Audi R18 TDI, whose engine sound is the same from the R10. actually i dont know any decent engine sound(Audi R18) from any other game, all them suck.

 
That's because you really need an extra sound source for Diesels: the combustion noise (auto-ignition) radiating from the block. You're lucky if games model the intake and exhaust separately, externally at least, never mind something that's classically ignored (because it's usually relatively quiet in spark-ignition engines).

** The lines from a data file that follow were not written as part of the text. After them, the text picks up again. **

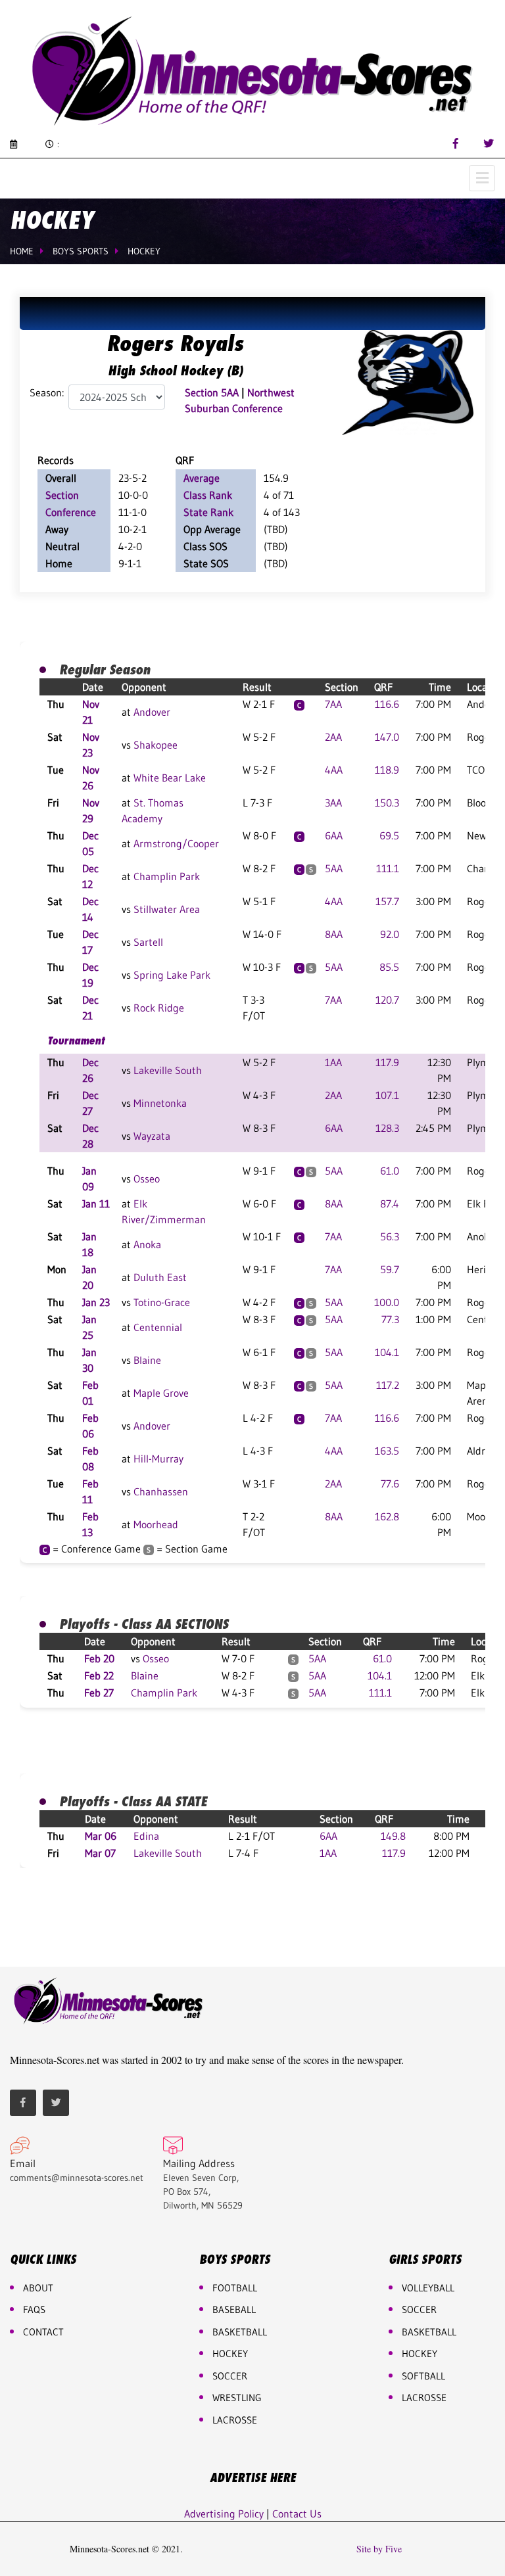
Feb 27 (99, 1692)
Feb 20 (99, 1658)
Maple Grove (161, 1392)
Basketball (429, 2332)
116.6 (387, 704)
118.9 (387, 769)
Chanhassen (160, 1491)
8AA (334, 934)
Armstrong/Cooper (176, 843)
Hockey (144, 251)
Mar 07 (100, 1853)
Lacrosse (234, 2420)
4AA (334, 769)
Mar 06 (100, 1835)
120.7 (387, 999)
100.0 (386, 1302)
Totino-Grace (161, 1302)
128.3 (387, 1128)
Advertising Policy (224, 2513)
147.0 (387, 736)
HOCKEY (230, 2353)
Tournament (76, 1040)
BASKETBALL (239, 2332)
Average (201, 477)
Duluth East (160, 1277)
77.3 (390, 1319)
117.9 (387, 1062)
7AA (333, 704)
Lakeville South (167, 1070)
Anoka (147, 1244)
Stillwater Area (166, 909)
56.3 (389, 1236)
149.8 (393, 1835)
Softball (423, 2376)
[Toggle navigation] (482, 178)
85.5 (389, 966)
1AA (333, 1062)
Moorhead (155, 1524)
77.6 (390, 1483)
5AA (334, 868)
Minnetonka (160, 1103)
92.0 (389, 934)
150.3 (387, 802)
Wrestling (237, 2397)
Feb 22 (99, 1675)
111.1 (387, 868)
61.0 (389, 1170)
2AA (333, 736)
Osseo (146, 1178)
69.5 (389, 835)
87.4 (389, 1203)
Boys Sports (80, 251)
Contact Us (297, 2513)
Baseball (234, 2309)
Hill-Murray (158, 1458)
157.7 (387, 901)
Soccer (229, 2376)
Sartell (148, 941)
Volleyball (428, 2288)
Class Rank (207, 495)
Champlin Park (166, 876)
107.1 (387, 1095)
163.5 (387, 1450)
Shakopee (155, 744)
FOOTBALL (234, 2288)
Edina (146, 1835)
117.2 (387, 1385)
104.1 (387, 1352)
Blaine (147, 1360)
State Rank (208, 512)
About (38, 2288)
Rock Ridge (158, 1007)
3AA (333, 802)
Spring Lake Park (171, 974)
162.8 (387, 1516)
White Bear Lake (169, 777)
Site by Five (379, 2549)
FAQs (34, 2309)
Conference (70, 512)
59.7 (389, 1269)
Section (62, 495)
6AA (334, 835)
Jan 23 (96, 1302)
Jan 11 (96, 1203)
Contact (43, 2332)
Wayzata (151, 1135)
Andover (151, 711)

In this case, you could get away with lumping it with the mechanical noise of the engine (like you can with spark ignition), but that mechanical sound only really changes with engine speed, and only slightly with the torque it's generating - whereas the combustion noise literally follows your right foot. So you really need four sources: mechanical, combustion, intake and exhaust.

It's not that difficult to record it all in action, but mapping all four sources (or more if you're being extra fancy and recording chassis-borne engine noise for internal views) in the right way in-game is a pain, especially if it's difficult to isolate the individual sources from each other in the recordings. That's because all four sources have different dependencies on "throttle" position and rpm.

The other way it can be done is to increase the variation in throttle position recordings; so instead of just on and off throttle recordings, which seem to suffice most of the time, you'd have to introduce several part-throttle recordings to blend between. That might only be necessary for interiors, but separate interior recordings requires more memory or less quality for a given system.

If you were modeling the engine (i.e. a "simulation"), the four sources can be generated separately and the controls can be physically modeled also. It's harder to do it that way, though, especially when it comes to "mixing" the resulting sources in a spatially believable way, but once that work's been done, you'd have a very powerful tool indeed.